## [To be done]
A – Decide whether each statement below agrees with the passage on applying infrastructure changes, and give yes or no with the deciding words of the passage quoted exactly. (i) Atlantis applies changes when a Pull Request with changes in Terraform files is submitted into Gitlab. (ii) The root level main.tf file should be kept as large as possible. (iii) Many modules in the same stack should share the same tfstate file.
B – Carry on the passage on applying infrastructure changes, starting right after its final sentence.
— START Text segment —
There are also other ways to apply your changes with third-party tools. Atlantis, for example, applies your changes when a Pull Request containing changes in Terraform files is submitted into Gitlab. Using the Github Pull Request page as the main interaction point is an increasingly popular choice for many modern tools (e.g. the static code analysis platform MuseDev) because it is one of the few points in the development lifecycle that draws the attention of the entire team.

Regardless of your choice, there is always the risk to build your stack into something monolithic, which slows you down in the long run. It is almost always helpful to make your changes small, modular, and independent of each other. This is especially true if you agree with the "Treat your servers like cattle, not pets" mindset [5], which means you should have the majority of your system disposable and reproducible.

For example, if you use Terraform, as we discussed above, the concept of modules would be your friend. You may want to start creating modules early and keep your root level main.tf file as small as possible: Ideally only a set of module blocks beside the mandatory terraform and provider blocks. Moreover, considering the risk of the state file corruption mentioned earlier, you may want to avoid having too many modules in the same stack sharing the same tfstate file.

Want to be even more confident to apply your change as frequently as you want? Consider testing your Infrastructure code, which is the next question to ask.
— END Text segment —
— START Extracted entries —
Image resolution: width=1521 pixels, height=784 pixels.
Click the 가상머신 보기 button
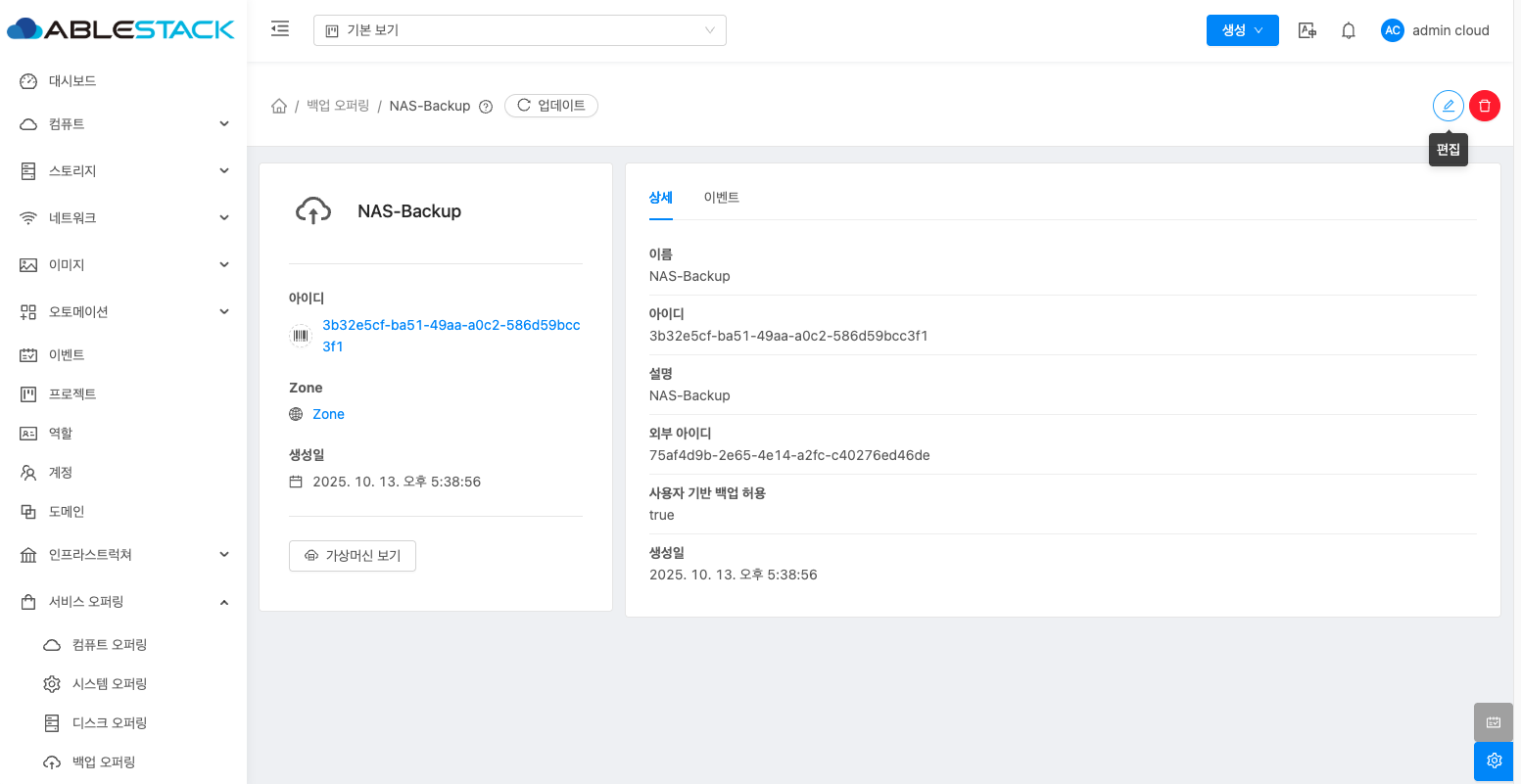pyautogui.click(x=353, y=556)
— END Extracted entries —
— START Extracted entries —
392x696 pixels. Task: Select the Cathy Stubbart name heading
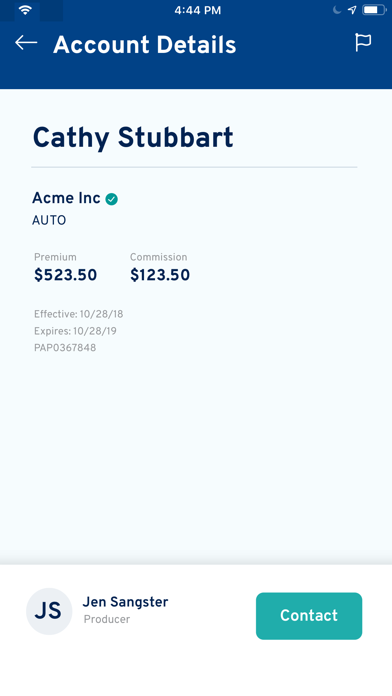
— END Extracted entries —
## [The answers]
A –
(i) Yes: "Atlantis, for example, applies your changes when a Pull Request containing changes in Terraform files is submitted into Gitlab."
(ii) No: "keep your root level main.tf file as small as possible"
(iii) No: "you may want to avoid having too many modules in the same stack sharing the same tfstate file"

B –
Question 4: How to Test my Infrastructure Code?

When you catch a colleague testing his code in production, will you recall this famous "I test in production" meme and laugh at him?

Well, how about when his code is in the context of "Infrastructure as Code"? Will your reaction change to "Oh, testing THAT in production is OK."? But is the infrastructure code really so different from the application code we are familiar with: that it is not testable in lower environments?

To answer the question let's first admit that infrastructure code IS harder to test. For one thing, you can hardly create a miniature version of the full infrastructure stack in your laptop, thus local testing is not always feasible. For another, mocking an upstream infrastructure is much harder than mocking an upstream service like in your application code because of the difference in the level of abstraction.

Fortunately, being unable to test something locally doesn't mean you have to test it in production. You should still have at least one other environment lower than production, whether you call it testing, QA, staging, or something else. Deploying a testing environment is a test itself, for your infrastructure code.

Assertions make tests possible, and for each IaC tool, there are companion tools to help you verify the actual end state of an infrastructure change against the desired. For Terraform, there is terratest, for CloudFormation there is taskcat, and inspec is for Chef. Even if you don't use these assertion tools, simply running your integration tests prepared for the application code would many expose potential problems in your infrastructure code. If you use CICD to apply your infrastructure changes, put the pipeline steps of applying changes to lower environment AND integration testing before the step to change production infrastructure.

However, testing and assertion in a lower environment only make sense when you run the same infrastructure code for your production environment. Take some time to modularize and reuse the infrastructure code you share among environments instead of copy/paste them around.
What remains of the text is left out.